Nell’anniversario delle Quattro giornate di Napoli – episodio di vera e propria insurrezione popolare che, consumatasi tra il 27 e il 30 settembre 1943, condusse il popolo napoletano a liberarsi autonomamente, prima dell’arrivo degli Alleati, dall’occupazione nazifascista – il nostro pensiero non può non andare al protagonismo dei femminielli più volte raccontato da Antonio Amoretti, presidente provinciale dell’Anpi.
Se è vero che Napoli fu la prima tra le grandi città europee a insorgere contro il giogo nazifascista, il merito fu anche dei femminielli che vivevano nel ventre popolare della città e che sono state persone eroiche troppe volte dimenticate dalla storia ufficiale.
D’altronde, i femminielli hanno avuto un ruolo centrale nella magmatica composizione della comunità Lgbti napoletana e hanno attratto l’attenzione di studiosi, scrittori e antropologi.

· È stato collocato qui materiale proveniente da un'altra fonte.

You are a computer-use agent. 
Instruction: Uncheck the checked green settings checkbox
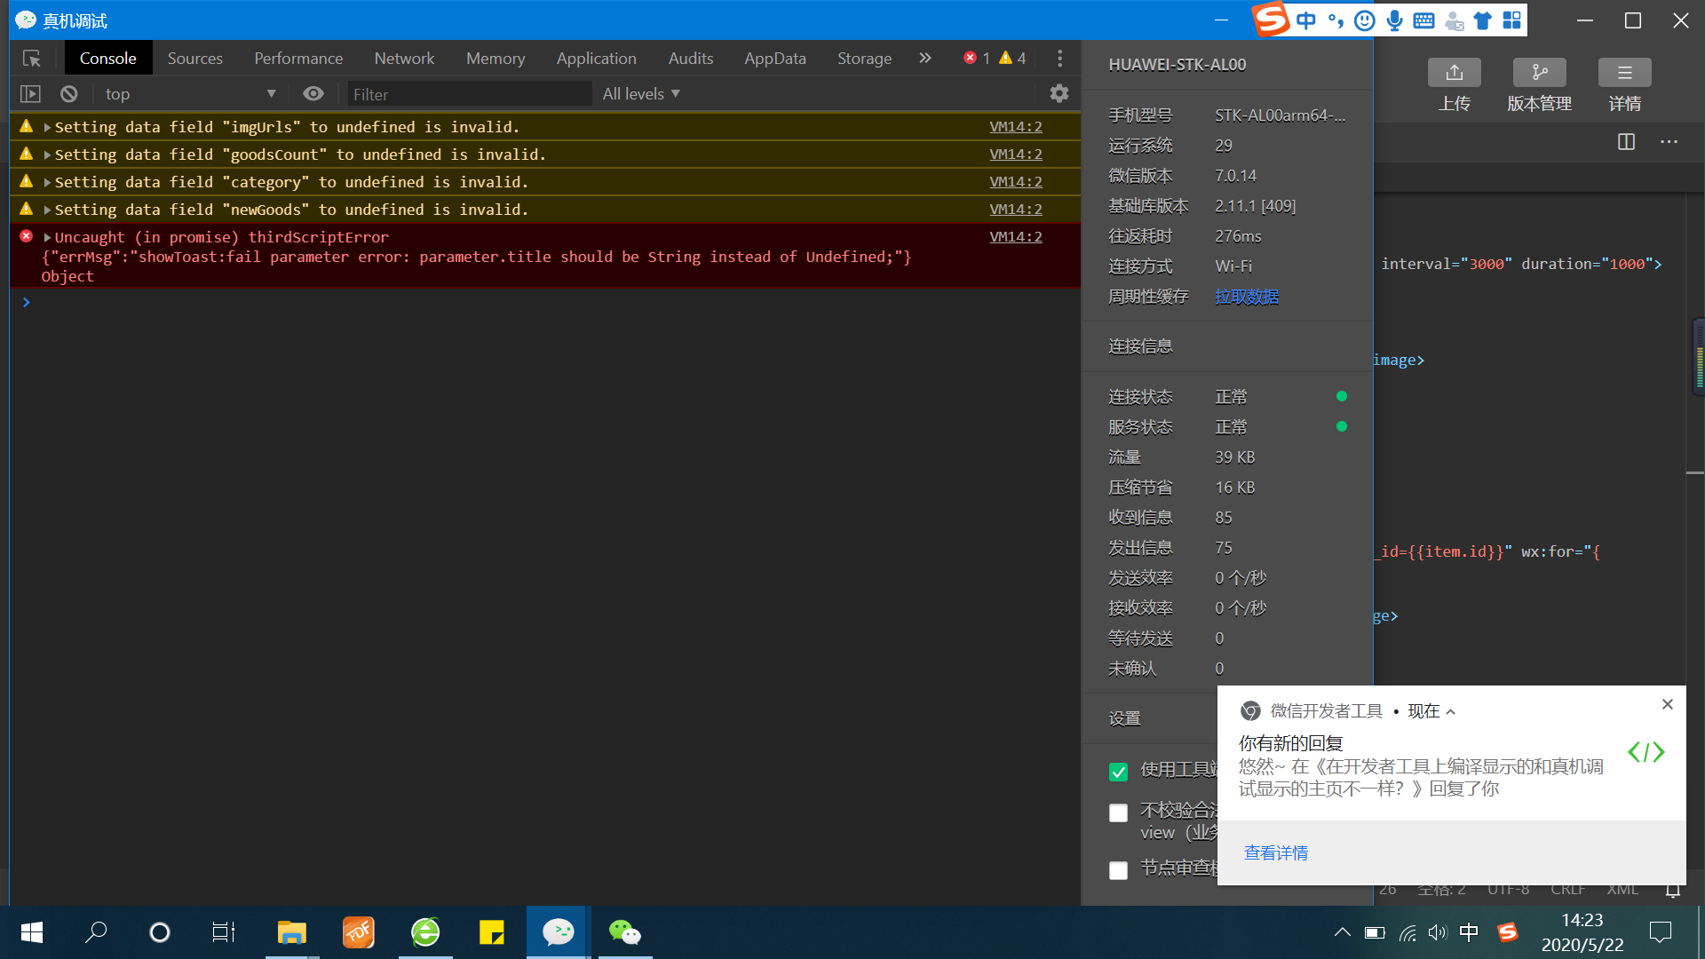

Con il termine femminiello, è opportuno ricordarlo, si suole indicare uomini che vivono e sentono da donna. Sarebbe riduttivo definirli travestiti e, anche se possono essere ricondotti nell’alveo del transgenderismo, i femminielli napoletani, di cui oggi restano poche eredi, sono visibilmente distanti dal profilo contemporaneo globalizzato e metropolizzato delle persone transgender.